These seven are among more than a dozen Americans captured or identified by the US government and its allies as actively supporting jihad, or holy war, in the past two years.

Some, according to prosecutors, were inspired by the US involvement in the Iraq and Afghanistan wars.

Others, like the accused Pennsylvania woman, allegedly wanted to avenge what they considered an insult to the Prophet Mohammed.

Many travelled overseas to get terrorist training. Some used home computers to foment plots. There is no evidence that these cases are connected in any way. But they underscore the new reality that there is a threat from violent Islamic extremism from within the US.

It is difficult to say whether the uptick in cases is because law enforcement has gotten better at catching suspects or if there are simply more to catch.

Most of the cases ended with suspects captured before they could act on their plans.

Determining how quickly a suspected homegrown terrorist goes from adopting extremist rhetoric to becoming a suicide bomber is a challenge to law enforcement. Some people never make that leap. Others do it in a matter of months or years. “Individuals can be radicalised in a number of ways — by direct contact with terrorists abroad or in the United States, over the Internet or on their own through a process of self-radicalisation,” said Assistant Attorney General David Kris, the top counterterrorism official at the Justice Department. These cases, Kris said, “underscore the constantly evolving nature of the threat we face.” Some homegrown terrorists take much longer to show their militant leanings.

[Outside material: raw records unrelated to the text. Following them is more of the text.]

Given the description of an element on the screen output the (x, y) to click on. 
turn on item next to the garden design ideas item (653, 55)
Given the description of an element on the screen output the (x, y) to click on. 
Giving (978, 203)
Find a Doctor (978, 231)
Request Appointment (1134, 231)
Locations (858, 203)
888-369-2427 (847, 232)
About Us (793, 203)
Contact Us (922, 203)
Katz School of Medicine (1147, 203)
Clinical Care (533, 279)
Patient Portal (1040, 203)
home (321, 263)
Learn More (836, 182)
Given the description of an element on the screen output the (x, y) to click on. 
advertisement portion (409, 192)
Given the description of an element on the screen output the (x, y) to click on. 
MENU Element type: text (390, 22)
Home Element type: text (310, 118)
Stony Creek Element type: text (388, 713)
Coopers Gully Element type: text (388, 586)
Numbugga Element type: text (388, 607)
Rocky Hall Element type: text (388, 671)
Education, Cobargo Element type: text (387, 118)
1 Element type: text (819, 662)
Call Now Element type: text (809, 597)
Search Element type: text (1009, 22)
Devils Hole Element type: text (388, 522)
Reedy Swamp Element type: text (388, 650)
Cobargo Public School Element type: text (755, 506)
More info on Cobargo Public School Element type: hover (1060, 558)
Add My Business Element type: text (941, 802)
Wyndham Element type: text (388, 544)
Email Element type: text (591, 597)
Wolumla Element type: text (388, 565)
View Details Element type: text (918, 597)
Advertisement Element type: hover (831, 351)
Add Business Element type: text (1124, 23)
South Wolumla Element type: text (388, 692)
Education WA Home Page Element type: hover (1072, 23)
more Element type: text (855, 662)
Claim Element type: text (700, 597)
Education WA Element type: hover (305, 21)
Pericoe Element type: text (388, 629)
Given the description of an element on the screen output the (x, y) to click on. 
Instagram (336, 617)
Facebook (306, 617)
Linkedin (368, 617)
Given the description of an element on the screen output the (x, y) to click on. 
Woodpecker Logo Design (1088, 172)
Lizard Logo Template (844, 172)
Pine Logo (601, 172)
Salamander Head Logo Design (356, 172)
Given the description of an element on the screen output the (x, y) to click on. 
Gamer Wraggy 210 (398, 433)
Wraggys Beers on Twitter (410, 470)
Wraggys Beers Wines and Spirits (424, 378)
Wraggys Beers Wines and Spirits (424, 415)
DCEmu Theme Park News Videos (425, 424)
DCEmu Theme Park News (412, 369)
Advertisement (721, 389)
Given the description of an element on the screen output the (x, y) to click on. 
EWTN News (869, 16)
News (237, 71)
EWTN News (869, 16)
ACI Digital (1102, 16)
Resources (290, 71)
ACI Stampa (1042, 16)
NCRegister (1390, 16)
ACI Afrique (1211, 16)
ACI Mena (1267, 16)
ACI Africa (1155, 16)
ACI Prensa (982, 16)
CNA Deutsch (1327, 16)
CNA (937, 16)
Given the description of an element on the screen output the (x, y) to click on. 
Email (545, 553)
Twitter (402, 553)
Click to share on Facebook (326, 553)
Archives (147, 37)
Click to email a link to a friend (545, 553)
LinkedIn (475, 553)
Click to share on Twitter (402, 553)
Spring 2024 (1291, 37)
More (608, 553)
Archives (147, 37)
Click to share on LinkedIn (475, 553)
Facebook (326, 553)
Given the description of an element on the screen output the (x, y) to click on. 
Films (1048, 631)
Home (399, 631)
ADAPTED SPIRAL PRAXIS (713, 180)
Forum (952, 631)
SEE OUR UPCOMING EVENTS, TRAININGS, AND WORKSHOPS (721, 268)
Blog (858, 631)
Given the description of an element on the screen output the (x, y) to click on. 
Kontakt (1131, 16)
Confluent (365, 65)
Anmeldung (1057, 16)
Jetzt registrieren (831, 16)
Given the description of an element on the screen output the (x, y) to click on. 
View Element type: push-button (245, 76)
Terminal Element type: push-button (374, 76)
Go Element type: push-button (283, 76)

It is not a new concept for Americans to join the jihadi cause. In 2001, John Walker Lindh was arrested in Afghanistan for fighting with the Taliban. Raised Catholic, the California native was 12 when he saw the movie Malcolm X and became interested in Islam. A few years later, the teenager who liked hip-hop music converted to Islam.

Being an American with terrorist leanings is not an automatic ticket into a group like Al Qaeda. Many of these groups are suspicious of Americans and worry they are spies for the US government.

But in the world of jihadi recruitment, it’s like winning a gold medal when an American is trusted and decides to join a terrorist network, Tomarchio said. In many cases they have no criminal record and can blend into society, like the woman who allegedly called herself Jihad Jane, and travel internationally with ease.